Description of the task
If a line in the records contains the word "agent", count it; state the resulting number and nothing more.

Collected data
::::::

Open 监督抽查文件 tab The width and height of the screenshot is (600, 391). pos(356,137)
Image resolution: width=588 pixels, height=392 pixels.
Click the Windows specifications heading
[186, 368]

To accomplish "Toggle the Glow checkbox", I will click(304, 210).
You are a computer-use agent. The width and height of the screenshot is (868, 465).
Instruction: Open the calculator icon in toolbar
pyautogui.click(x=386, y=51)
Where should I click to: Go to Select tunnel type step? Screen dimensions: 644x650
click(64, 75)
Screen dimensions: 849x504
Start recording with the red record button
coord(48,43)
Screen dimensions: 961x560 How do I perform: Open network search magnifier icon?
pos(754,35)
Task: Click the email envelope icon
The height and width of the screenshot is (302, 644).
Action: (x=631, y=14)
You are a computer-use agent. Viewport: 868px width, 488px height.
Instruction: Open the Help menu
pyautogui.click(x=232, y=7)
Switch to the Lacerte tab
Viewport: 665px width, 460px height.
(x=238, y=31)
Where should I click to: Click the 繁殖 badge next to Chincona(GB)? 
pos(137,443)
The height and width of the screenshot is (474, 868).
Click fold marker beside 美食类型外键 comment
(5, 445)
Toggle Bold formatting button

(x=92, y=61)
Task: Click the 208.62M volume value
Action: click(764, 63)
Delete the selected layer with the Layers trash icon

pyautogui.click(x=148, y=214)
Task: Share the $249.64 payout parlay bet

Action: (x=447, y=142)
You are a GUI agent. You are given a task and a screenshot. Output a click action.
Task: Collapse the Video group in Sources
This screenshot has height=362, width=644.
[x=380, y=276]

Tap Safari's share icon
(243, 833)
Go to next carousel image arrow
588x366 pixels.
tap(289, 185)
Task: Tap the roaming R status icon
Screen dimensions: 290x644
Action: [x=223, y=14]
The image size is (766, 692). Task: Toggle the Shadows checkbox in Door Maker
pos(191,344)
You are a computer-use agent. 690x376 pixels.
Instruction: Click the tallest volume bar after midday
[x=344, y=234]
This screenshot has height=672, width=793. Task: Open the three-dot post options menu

::::::

Solved exercise
4